I'm still not 100% clear on what zoom solved that led to such a surge in popularity. I'd used WebEx and other tools for work for years and they always seem "good enough". I probably prefer Zoom, but am not sure it improved life _that_ much...
Oh, everything popular before Zoom sucked so bad. Getting on a call was incredibly complicated, getting someone else in a call even more so. I got deflated whenever I saw a WebEx mail.
There were alternatives... But Skype was getting worse by the day, moving from decentralized to MS servers for all calls, and support for everything besides MS and the official App was also non-existant.
Google Calls/Hangouts/Meet/? was mistrusted by all MS shops (and still is)
Teams was nowhere it is right now beginning of the pandemic, and required buying into the Ecosystem.
In fact, Zoom was a (!) low entry, mostly platform-independent solution that was easy to set up if you had nothing to start from. And joining a call was not asking much from customers, students, business partners, etc.
All the competitors learned a lot from Zoom and we take these things for granted now.
There were other solutions of course, but sometimes you're lucky, and ads help.
I literally don't think I ever had an issue getting on a WebEx call, using it many times a week every week for as many years as I can remember. Not that I'm passionate about WebEx, it just so happens to be the tool we used before we used Zoom.
I don't think it had anything to do with familiarity to be honest - you noted that "Getting on a call was incredibly complicated, getting someone else in a call even more so." I suspect you overstated this point and, anecdotally, my experience was quite different to your own. I met with colleagues ranging from the technically proficient to technically incompetent and never had an issue. I'm not trying to repudiate your own experiences, just that I don't think things were so bad before Zoom that video conferencing was consistently awful
Edit: Hope that didn't sound argumentative - was not my intention
I also think in an (enterprise) company context, the sum of all those little things matters more. Corporates need out of the box integrations and processes, built-in auditing etc., and it seems that Zoom catered to those needs well.
It made video calls more accessible. They used mobile first approach so it was more accessible to lot of people. WebEx was a pain the ass use on desktop and it still is. Eric Yuan begged Cisco to invest more in WebEx and got frustrated and left and built Zoom.
Yeah, me neither. In my enterprise, we already had Teams in place (via o365). After Zoom's surge in popularity, we still have Teams in place, but now we're spending money on both Zoom and Teams. I doubt this is due to vendor redundancy because it would be the only enterprise service with this feature. I personally prefer Teams because I always have Teams open, it integrates better with Outlook and it's more or less included with o365. I guess it's a different story if you didn't already have a solution in place...
In my personal life, um... video chat with many people is not really a part of it. I just used Google Duo/Meet when needed.
anecdotally, zoom succeeded by being a neutral third party with a name that's fun to say.

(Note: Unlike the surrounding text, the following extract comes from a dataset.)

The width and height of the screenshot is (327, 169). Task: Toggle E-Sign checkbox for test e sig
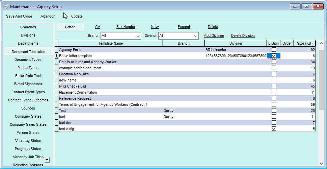tap(274, 129)
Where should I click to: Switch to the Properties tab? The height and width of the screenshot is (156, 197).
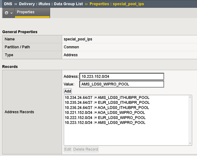click(x=32, y=12)
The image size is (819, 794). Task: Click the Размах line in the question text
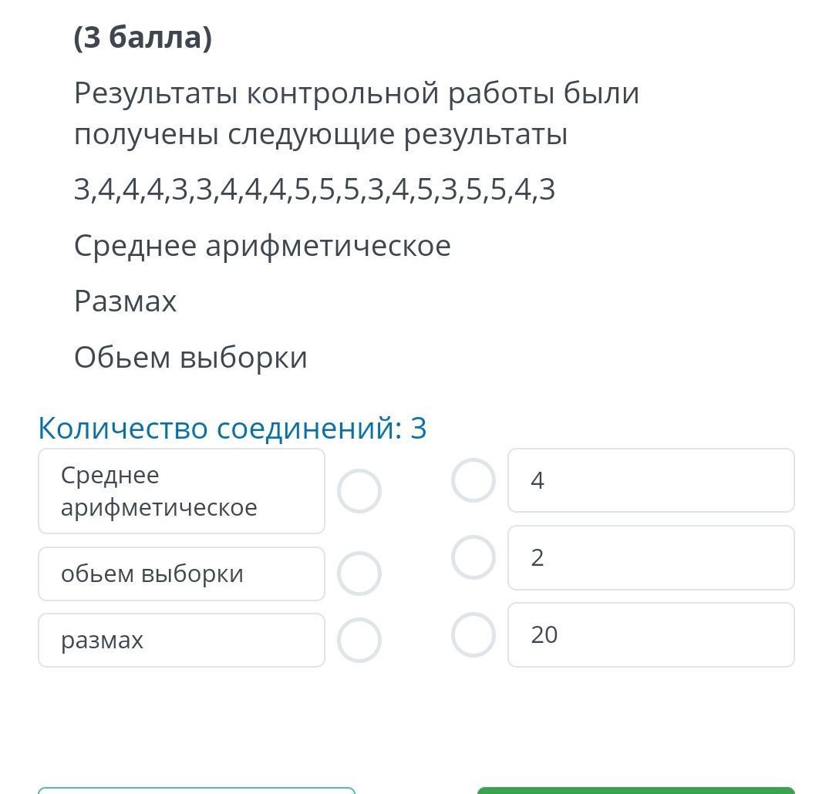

if your company is on microsoft and you want to arrange a meeting with people at a company that uses google apps, you have to decide on which company's video call platform to use. and inevitably, if your company's video call platform is used you'll have to help the people at the other company figure out how to use your platform, and you'll have to apologize for any connection issues. so the best solution was to use a new app that wasn't the one any party in the meeting used.
Thinking back, Zoom had optimized its codec to provide lower latency than WebEx. The lower latency caused a noticeable improvement in user experience. Combine that with the SMB-oriented pricing model that had a free tier and I think that’s all they really needed.